En clair, cette partie de la loi est pour l'instant inapplicable. Le conseil demande donc au gourvernement de préciser les règles applicables à cette sanction au lieu de renvoyer à un décret. Une nouvelle bataille pourrait donc se jouer dans l'Hémicycle.


Ce répit ne permet cependant pas au clan des anti-Hadopi de crier victoire puisque le reste de la loi est validée. Deux points essentiels notamment ont été jugés conformes à la Constitution: le recours à l’ordonnance pénale et la suspension de l’accès à Internet par un juge. Cette décision du Conseil constitutionnel intervient au moment même ou l'amendement 138 du Paquet Télécom est en balance au Parlement européen.

Mitterrand applaudit


La décision du conseil a été aussitôt saluée par le ministre de la Culture et de la Communication Frédéric Mitterrand. «Le ministre relève notamment que la possibilité de mettre en oeuvre une procédure pénale simple et rapide – juge unique et ordonnance pénale – a été jugée conforme à la Constitution, de même que la création d’une peine complémentaire de suspension de l’accès à Internet», s'est-il félicité dans un communiqué.


>> Voir toutes les réactions après la décision du Conseil constitutionnel en cliquant ici.

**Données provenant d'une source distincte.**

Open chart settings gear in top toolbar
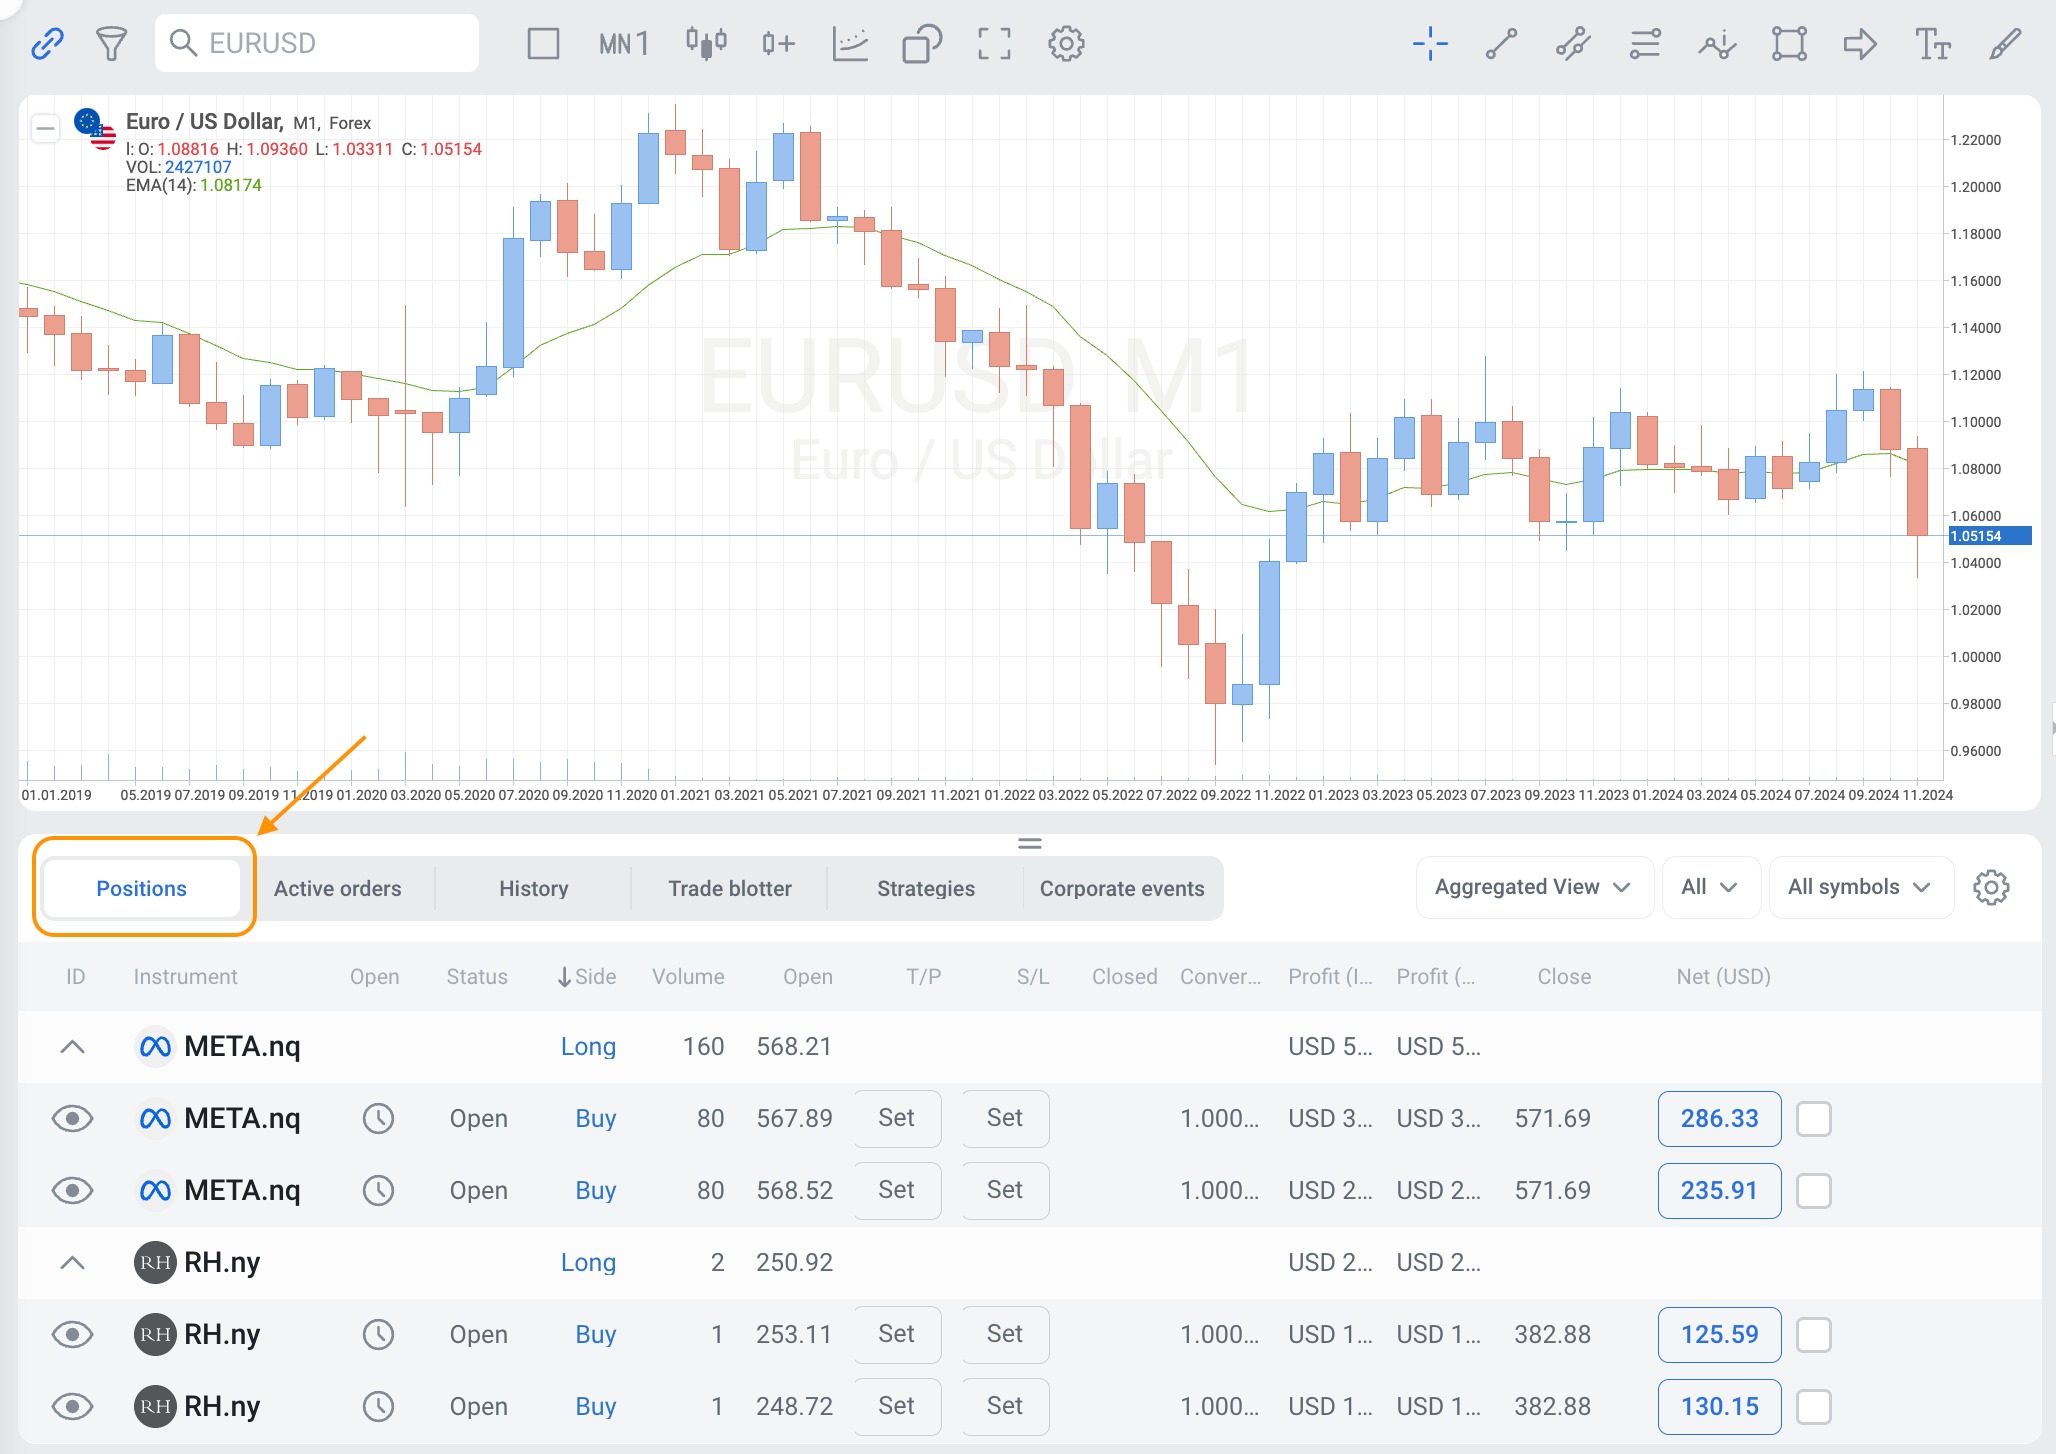This screenshot has height=1454, width=2056. (1066, 43)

Pour le collectif la Quadrature du Net, la décision rendue par les Sages est «une défaite pour l'Etat de droit». «La Quadrature du Net déplore une décision faible qui ne va pas au bout de la démarche de protection des libertés sur Internet entamée le 10 juin dernier, affirme le collectif dans un communiqué. Ce jour triste pour la démocratie en France marque donc le début de la résistance contre cette loi injuste, et de la démonstration de son échec inévitable.»